_Dataset:_
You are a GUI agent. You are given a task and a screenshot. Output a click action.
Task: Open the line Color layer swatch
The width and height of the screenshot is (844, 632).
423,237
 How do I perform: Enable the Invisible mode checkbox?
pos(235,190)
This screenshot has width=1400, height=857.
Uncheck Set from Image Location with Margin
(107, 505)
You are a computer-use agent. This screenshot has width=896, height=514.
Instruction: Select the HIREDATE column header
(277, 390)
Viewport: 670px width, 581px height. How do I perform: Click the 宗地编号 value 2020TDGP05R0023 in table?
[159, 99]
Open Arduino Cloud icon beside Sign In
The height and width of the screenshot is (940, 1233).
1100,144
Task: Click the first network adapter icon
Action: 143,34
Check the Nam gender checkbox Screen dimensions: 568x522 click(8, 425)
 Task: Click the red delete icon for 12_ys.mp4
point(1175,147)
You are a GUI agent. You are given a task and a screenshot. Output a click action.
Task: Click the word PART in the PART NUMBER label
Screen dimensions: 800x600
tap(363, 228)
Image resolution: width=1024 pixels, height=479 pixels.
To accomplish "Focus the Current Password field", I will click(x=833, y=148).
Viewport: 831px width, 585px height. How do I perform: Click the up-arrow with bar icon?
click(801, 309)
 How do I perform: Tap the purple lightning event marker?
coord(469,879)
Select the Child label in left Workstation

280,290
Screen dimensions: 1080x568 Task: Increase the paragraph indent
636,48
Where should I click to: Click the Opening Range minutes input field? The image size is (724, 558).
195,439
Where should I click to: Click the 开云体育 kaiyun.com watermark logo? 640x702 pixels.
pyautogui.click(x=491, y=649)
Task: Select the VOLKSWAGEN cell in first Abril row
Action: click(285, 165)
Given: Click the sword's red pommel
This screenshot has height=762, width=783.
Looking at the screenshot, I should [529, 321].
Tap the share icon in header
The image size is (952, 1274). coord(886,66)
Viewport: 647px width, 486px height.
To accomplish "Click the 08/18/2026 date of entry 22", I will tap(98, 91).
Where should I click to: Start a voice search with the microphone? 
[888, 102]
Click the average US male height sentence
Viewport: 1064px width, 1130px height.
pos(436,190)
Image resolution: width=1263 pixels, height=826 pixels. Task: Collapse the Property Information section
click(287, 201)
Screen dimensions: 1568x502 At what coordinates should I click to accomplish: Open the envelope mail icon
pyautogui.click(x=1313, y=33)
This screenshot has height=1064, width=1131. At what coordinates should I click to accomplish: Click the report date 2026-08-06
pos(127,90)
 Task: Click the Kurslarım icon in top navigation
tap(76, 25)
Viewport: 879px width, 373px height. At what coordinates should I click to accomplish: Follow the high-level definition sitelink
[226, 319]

_Task to carry out:_ So that the data stays intact, repeat all of it exactly.

_Task response:_
You are a GUI agent. You are given a task and a screenshot. Output a click action.
Task: Open the line Color layer swatch
The width and height of the screenshot is (844, 632).
423,237
 How do I perform: Enable the Invisible mode checkbox?
pos(235,190)
This screenshot has width=1400, height=857.
Uncheck Set from Image Location with Margin
(107, 505)
You are a computer-use agent. This screenshot has width=896, height=514.
Instruction: Select the HIREDATE column header
(277, 390)
Viewport: 670px width, 581px height. How do I perform: Click the 宗地编号 value 2020TDGP05R0023 in table?
[159, 99]
Open Arduino Cloud icon beside Sign In
The height and width of the screenshot is (940, 1233).
1100,144
Task: Click the first network adapter icon
Action: 143,34
Check the Nam gender checkbox Screen dimensions: 568x522 click(8, 425)
 Task: Click the red delete icon for 12_ys.mp4
point(1175,147)
You are a GUI agent. You are given a task and a screenshot. Output a click action.
Task: Click the word PART in the PART NUMBER label
Screen dimensions: 800x600
tap(363, 228)
Image resolution: width=1024 pixels, height=479 pixels.
To accomplish "Focus the Current Password field", I will click(x=833, y=148).
Viewport: 831px width, 585px height. How do I perform: Click the up-arrow with bar icon?
click(801, 309)
 How do I perform: Tap the purple lightning event marker?
coord(469,879)
Select the Child label in left Workstation

280,290
Screen dimensions: 1080x568 Task: Increase the paragraph indent
636,48
Where should I click to: Click the Opening Range minutes input field? The image size is (724, 558).
195,439
Where should I click to: Click the 开云体育 kaiyun.com watermark logo? 640x702 pixels.
pyautogui.click(x=491, y=649)
Task: Select the VOLKSWAGEN cell in first Abril row
Action: click(285, 165)
Given: Click the sword's red pommel
This screenshot has height=762, width=783.
Looking at the screenshot, I should [529, 321].
Tap the share icon in header
The image size is (952, 1274). coord(886,66)
Viewport: 647px width, 486px height.
To accomplish "Click the 08/18/2026 date of entry 22", I will tap(98, 91).
Where should I click to: Start a voice search with the microphone? 
[888, 102]
Click the average US male height sentence
Viewport: 1064px width, 1130px height.
pos(436,190)
Image resolution: width=1263 pixels, height=826 pixels. Task: Collapse the Property Information section
click(287, 201)
Screen dimensions: 1568x502 At what coordinates should I click to accomplish: Open the envelope mail icon
pyautogui.click(x=1313, y=33)
This screenshot has height=1064, width=1131. At what coordinates should I click to accomplish: Click the report date 2026-08-06
pos(127,90)
 Task: Click the Kurslarım icon in top navigation
tap(76, 25)
Viewport: 879px width, 373px height. At what coordinates should I click to accomplish: Follow the high-level definition sitelink
[226, 319]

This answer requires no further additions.